12 thoughts on “Something to Watch out for when Selling Used Textbooks on Amazon”

  1. Hello, Freddie Soles, Ryan do you have any investment packages or any mentor webinar if so shoot me a email, Thank you for your time.

    1. Hi Freddie,

      You can see the mentoring options I have available on this page: onlinesellingexperiment.com/coaching

      Best Regards,

  2. Thank you for posting this information. I literally received a textbook to flip the day I read this. I purchased from a MF on Amazon and the book was listed as new. There was a piece of tape across the front cover page that was probably hiding a school name and a number written in bold black marker on the bottom fore edge of the book. Obviously not new. Requested a refund but aggravated because of the waste of my time and lack of a textbook to sale during this critical time window.

    1. Hi George,

      Glad to hear this was helpful for you. I agree, it is an aggravating process to go through and get the refunds.

      Best Regards,

  3. Ryan:

    Thank you for this informative post. Definitely a heads up to us who could easily miss this when we are sourcing. Amazing how unethical some sellers can be.

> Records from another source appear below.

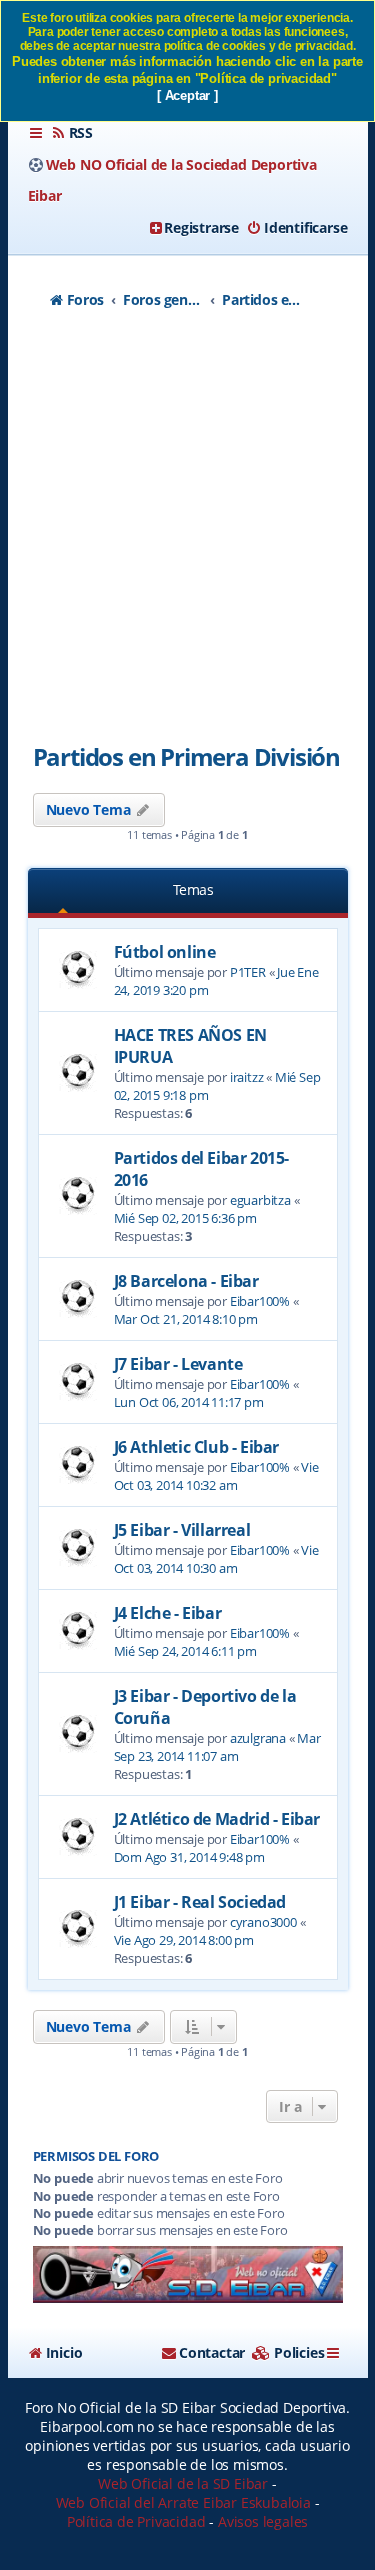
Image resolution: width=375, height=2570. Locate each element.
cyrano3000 (263, 1922)
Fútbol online (165, 952)
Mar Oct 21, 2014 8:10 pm (186, 1319)
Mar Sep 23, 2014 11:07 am (217, 1747)
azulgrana (258, 1738)
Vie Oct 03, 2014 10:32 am (216, 1476)
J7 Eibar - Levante (178, 1364)
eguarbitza (260, 1200)
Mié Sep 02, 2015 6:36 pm (185, 1218)
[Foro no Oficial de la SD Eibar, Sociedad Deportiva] (188, 2274)
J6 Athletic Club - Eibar (196, 1447)
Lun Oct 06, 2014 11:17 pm (189, 1402)
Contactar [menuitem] (212, 2352)
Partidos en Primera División (186, 756)
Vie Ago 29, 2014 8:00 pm (184, 1940)
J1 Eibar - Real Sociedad (200, 1902)
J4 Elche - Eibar (168, 1613)
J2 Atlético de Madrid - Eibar (217, 1819)
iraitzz (247, 1077)
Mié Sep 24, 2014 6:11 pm (185, 1651)
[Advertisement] (187, 532)
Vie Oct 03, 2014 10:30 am (216, 1559)
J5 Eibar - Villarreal (182, 1530)
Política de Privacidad (136, 2521)
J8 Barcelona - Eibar (186, 1281)
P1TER (248, 972)
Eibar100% (260, 1301)
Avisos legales (263, 2521)
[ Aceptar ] (187, 95)
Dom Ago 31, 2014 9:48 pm (189, 1857)
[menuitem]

    Your posts are always welcome, and I often stop what I am doing just to read them to get updated.

    Much appreciated.

  4. Ryan, I’ve been buying and selling books since 2008 as well. Amazon doesn’t allow Instructor’s editions or Not for Resale books to be sold on their portal. I believe that’s written in their policy but not all sellers read this or care. Oddly, there are a lot of sellers who disclose it’s an Instructor’s edition or another popular one is trying to sell loose leaf for hardcover/paperback. If they disclose these things at least you can walk away. You got really screwed there. That was intentional and they obviously can’t plead ignorance.

    I had one student a few weeks ago sell me a used loose leaf as a new paperback. She had no condition notes so I took a chance. Got it, it was used and obviously not the correct ISBN. Wrote her, got a full refund and apology. She said to keep it, she couldn’t afford a return. Relisted the book as used as a loose leaf and sold 1 week later for $56, more than what I paid her initially. I’m sending her 1/2 of the profit after a 45 return window wait. Don’t have to but she seemed sincere in her apology and I’m happy to do it.

    Recently I’ve been sourcing via Keepa and have learned a lot of hard lessons over the last few months. I now only buy new and the seller must state sealed especially if there are access codes included. If I can by from an FBA seller all the better but that’s tougher.

    Thanks for sharing your experience. Just goes to show what some people do to make a buck. If they put that energy in learing how to sell ethically they would be more successful and make more $$. They are sabotaging themselves. No pity.

    1. Hi Kent,

      Thanks for the comment! I completely agree that if they put the effort into learning to sell ethically, they could be more successful.

      Best Regards,

  5. Ebay allows you to sell those books no problem. If you bought them cheap enough you can still make quite a bit of $.

  6. Great post Ryan. I noticed this on a couple books recently and never thought twice about it. I’ll certainly pay closer attention now!